ISPMEC stands for Interaction Specificity in Protein Complexe of Metals and Energetic Compounds . It is simple web based tool, which calculates the atomic interactions between Ligand and Protein molecule.
The understanding of noncovalent interactions in protein ligand complexes is essential for
better understanding of the physical nature of molecular recognition and should contribute toward the discovery of new compounds or molecules with desired interaction specificity.
The main objective behind the development of ISPMEC was to have some tool which could provide the detail insight of interaction profile of each ligand associated to the given protein-complexes of metal or energetic compound.
How it works
Upon selecting the given Protein-Ligand Complex, it determines the available ligand types and chains in the selected complex. User can select different options to evaluate the interactions specificity of ligand in the complex. The result table contain the details of each atomic interaction between ligand and protein molecule in the given protein complex.
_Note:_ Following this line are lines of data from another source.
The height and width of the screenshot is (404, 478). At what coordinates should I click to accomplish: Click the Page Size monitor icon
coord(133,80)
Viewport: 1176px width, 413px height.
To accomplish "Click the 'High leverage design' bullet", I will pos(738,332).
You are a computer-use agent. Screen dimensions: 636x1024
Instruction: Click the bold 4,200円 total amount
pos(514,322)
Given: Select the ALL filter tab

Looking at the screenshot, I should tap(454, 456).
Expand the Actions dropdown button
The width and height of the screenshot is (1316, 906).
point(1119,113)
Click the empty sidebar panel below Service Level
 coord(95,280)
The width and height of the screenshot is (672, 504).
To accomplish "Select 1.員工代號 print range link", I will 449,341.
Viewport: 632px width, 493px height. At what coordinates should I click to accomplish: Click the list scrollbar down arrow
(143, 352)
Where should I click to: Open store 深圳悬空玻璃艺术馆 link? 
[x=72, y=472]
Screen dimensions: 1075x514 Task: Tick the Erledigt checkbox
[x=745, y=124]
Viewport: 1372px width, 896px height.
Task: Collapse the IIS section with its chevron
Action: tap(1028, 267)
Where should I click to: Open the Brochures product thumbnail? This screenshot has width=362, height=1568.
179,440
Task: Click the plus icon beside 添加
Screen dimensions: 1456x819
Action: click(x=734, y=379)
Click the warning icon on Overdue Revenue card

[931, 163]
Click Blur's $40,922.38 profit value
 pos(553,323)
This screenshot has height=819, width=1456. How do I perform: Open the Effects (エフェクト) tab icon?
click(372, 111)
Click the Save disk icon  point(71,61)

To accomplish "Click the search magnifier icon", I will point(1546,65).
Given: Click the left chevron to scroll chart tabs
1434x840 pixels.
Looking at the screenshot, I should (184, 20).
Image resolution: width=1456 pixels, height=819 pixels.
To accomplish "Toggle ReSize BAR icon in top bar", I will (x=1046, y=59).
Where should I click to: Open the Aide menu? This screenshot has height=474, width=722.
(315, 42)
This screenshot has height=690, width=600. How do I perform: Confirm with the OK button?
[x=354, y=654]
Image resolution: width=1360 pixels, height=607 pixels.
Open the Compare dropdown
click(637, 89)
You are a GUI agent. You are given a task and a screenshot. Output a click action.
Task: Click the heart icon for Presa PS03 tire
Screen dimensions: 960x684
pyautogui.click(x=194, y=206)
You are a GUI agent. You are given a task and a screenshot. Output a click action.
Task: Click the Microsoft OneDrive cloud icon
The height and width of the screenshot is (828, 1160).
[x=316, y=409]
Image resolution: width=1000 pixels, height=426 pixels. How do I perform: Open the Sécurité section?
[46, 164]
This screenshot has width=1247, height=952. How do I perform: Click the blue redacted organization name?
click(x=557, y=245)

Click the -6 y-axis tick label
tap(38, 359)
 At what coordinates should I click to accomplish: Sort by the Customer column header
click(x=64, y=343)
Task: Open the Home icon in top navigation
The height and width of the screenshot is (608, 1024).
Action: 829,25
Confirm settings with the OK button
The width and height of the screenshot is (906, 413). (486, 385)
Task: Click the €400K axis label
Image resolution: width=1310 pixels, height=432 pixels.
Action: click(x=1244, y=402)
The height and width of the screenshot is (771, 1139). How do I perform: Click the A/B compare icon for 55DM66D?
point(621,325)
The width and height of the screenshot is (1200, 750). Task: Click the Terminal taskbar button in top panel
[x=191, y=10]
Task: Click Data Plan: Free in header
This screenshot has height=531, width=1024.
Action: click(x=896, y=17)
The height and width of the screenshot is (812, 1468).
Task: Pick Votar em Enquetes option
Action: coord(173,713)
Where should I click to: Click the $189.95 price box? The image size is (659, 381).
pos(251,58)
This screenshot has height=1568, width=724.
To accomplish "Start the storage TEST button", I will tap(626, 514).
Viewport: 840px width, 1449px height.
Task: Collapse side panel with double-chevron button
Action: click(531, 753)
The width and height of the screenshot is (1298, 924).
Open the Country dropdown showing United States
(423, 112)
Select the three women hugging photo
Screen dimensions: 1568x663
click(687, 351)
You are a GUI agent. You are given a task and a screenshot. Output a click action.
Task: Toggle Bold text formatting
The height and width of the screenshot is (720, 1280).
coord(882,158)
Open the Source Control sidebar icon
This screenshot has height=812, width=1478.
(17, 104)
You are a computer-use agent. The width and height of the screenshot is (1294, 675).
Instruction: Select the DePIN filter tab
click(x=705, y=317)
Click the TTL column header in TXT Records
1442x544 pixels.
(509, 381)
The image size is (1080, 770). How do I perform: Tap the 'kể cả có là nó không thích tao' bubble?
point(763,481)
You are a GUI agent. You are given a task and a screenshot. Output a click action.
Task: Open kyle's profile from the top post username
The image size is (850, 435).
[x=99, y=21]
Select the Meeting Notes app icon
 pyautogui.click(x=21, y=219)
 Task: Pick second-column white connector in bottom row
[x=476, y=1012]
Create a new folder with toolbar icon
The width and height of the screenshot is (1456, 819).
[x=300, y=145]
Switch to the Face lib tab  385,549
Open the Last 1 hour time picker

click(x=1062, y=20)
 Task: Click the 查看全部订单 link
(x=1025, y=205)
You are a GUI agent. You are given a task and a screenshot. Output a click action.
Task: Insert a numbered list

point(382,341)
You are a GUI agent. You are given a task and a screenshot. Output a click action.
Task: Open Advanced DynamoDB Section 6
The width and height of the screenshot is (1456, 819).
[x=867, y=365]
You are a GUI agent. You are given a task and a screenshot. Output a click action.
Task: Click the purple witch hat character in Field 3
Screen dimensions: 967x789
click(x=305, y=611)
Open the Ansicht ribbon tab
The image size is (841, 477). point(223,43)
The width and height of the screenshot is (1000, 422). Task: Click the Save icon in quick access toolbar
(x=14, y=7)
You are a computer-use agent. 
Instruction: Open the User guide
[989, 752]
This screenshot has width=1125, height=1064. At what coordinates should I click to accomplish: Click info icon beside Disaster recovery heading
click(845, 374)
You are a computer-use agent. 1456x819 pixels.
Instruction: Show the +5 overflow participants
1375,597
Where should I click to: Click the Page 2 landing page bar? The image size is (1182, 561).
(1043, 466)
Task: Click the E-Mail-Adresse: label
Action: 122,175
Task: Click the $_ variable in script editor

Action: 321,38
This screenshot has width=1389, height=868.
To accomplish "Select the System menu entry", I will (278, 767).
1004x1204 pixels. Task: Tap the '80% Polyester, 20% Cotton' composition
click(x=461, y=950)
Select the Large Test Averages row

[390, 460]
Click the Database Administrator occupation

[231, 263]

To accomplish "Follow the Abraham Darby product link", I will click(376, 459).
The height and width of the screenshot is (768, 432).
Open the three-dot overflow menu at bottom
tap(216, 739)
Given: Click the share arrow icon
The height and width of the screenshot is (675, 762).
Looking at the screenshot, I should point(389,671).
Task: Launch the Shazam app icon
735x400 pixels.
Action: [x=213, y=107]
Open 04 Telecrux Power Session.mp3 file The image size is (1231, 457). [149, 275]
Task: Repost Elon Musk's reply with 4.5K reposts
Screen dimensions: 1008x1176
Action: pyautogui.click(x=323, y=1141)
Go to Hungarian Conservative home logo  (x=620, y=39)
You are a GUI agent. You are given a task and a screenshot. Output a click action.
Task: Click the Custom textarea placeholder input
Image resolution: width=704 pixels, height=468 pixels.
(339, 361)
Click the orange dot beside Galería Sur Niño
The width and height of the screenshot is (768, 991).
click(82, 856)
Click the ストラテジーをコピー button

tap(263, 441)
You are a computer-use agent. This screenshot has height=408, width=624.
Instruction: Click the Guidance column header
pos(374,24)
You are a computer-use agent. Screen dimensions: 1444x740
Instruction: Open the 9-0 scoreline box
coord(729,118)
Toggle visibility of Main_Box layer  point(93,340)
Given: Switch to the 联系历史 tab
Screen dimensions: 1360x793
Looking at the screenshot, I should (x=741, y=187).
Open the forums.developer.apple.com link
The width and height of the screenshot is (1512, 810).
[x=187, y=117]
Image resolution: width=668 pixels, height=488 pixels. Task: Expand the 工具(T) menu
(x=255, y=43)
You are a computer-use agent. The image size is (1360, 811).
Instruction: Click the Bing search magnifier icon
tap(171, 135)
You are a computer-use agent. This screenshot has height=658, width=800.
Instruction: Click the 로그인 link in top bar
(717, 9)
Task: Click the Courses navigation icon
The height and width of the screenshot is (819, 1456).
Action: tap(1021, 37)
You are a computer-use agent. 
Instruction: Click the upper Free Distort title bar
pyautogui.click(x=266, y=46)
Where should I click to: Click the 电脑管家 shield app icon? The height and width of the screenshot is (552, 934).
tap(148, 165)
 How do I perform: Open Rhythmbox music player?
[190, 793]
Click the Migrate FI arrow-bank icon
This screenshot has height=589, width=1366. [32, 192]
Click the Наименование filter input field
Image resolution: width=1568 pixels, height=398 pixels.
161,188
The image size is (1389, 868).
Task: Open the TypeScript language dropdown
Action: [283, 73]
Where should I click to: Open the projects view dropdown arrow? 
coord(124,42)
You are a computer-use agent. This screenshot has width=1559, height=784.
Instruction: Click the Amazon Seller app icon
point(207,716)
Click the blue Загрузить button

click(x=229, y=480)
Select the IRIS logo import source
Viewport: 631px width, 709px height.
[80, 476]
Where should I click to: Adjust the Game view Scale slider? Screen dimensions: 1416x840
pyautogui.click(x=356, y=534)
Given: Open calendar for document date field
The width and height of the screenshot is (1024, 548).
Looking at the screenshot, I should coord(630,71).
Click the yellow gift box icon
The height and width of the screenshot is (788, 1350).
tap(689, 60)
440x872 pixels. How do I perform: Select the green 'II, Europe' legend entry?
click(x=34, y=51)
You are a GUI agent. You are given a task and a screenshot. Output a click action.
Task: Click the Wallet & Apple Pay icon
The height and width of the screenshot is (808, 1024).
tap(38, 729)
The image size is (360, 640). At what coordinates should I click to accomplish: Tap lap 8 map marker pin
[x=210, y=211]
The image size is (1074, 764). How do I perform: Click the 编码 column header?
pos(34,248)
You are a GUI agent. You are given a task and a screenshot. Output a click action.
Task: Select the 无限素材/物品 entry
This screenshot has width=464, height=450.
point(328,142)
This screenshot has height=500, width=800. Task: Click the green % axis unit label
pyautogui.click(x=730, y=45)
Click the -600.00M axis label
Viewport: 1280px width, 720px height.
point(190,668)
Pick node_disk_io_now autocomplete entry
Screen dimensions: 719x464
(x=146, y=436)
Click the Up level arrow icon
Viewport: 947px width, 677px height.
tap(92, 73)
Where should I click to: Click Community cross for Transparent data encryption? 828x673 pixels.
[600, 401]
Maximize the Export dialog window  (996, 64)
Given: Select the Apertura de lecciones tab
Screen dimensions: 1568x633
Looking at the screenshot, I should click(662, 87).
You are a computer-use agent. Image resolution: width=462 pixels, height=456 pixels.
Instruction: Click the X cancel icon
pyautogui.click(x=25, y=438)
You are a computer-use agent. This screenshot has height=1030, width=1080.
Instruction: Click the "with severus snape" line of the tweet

The interface is self explanatory and it only requires the PDB file containing at least one ligand. In the present tool, two methods have been implemented to analyze interaction specificity. The first method is based upon the connectivity records of the PDB format and the second methods is based upon the user-defined atomic distance (RMSD or Euclidian distance) for particular interaction. User can opt for different level of distance cut-offfor specific ligand and can analyze the interaction alternatives.The connectivity matrix based method calculates faster than RMSD based method.
By setting different cut-off distances, user can easily analyze various covalent and non-covalent interactions such as H-bond, Electrostatic, Van der Waals etc.,
The information on interaction profile of any ligand to its receptor is very useful for scientists working in the area of molecular recognition and further this profiling may be exploited for designing novel ligands with better interaction specificity.